:: Exercise details ::
According to the blog post on moving SCM off the cloud, why is it generally fine in business SaaS to put art assets straight into a git repo? Answer in one to three sentences.

Category

Blog

Moving SCM Off The Cloud

Huh, it’s been… half a decade since I last wrote a blog post here. Time has no meaning anymore. Well, I’ve been working on some interesting side projects, so I thought I might document some of my thoughts as I go about them. Nothing very structured, but maybe it’ll be of use to someone (or useful training data for our AI overlords.)

I’ve been working on a new game project, and I’m getting to the point where I want to start adding art assets. In the business SaaS space of which I’ve lived for the past… I don’t want to think about how many years it’s been… it’s generally fine to throw your limited art assets straight into your git repo. A few MB here and there might eventually creep your repo into a few gigabytes, but it’s usually not a big deal, even for fairly large teams. Games though? Oh, you’re going to quickly grow your repo far far faster. Whatever, storage is basically infinite, right? As of today, a single consumer grade HDD is 28TB. Surely our cloud overlords have kept pace, and now offer a healthy amount of storage for a reasonable price… right?

Oh no.

:: Supplied data ::
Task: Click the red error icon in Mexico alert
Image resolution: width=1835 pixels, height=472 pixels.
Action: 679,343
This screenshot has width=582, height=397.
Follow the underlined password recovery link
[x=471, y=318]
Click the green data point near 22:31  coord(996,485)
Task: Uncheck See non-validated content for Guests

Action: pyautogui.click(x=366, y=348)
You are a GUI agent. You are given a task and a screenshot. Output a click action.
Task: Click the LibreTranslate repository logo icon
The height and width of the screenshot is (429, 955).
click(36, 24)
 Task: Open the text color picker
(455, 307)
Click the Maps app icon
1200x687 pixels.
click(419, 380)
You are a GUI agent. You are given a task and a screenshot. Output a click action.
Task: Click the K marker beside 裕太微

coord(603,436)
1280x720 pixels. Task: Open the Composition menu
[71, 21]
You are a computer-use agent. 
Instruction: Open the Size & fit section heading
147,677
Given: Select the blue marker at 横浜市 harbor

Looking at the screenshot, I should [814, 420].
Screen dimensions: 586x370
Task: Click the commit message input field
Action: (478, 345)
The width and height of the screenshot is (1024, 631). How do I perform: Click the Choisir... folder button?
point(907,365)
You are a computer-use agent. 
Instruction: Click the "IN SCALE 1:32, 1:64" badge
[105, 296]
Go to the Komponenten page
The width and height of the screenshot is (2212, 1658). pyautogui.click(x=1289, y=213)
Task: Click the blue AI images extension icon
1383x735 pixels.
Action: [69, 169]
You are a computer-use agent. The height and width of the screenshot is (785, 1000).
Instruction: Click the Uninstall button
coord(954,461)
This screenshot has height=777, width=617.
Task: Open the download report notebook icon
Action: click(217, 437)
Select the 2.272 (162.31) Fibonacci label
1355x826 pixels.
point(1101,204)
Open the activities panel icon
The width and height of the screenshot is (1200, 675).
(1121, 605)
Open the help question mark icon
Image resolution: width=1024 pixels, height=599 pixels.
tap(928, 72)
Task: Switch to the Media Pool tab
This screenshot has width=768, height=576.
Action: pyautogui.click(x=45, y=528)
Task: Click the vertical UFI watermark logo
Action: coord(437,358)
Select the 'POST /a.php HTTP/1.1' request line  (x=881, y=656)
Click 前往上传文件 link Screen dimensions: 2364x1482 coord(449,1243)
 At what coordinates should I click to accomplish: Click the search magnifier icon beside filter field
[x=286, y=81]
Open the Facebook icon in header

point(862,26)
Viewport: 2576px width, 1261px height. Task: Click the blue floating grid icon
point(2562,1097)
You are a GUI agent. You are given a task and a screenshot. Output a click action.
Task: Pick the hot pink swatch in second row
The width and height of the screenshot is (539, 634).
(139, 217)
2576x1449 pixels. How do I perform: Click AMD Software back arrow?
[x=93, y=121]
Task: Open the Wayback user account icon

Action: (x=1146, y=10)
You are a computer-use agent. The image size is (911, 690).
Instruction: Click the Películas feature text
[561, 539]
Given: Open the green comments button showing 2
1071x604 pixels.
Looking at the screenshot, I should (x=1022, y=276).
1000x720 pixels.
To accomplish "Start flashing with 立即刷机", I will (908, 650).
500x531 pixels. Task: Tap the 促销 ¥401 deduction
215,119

:: The output ::
The art assets there are limited, only a few MB here and there. Even if that eventually grows the repo to a few gigabytes, it's usually not a big deal, even for fairly large teams.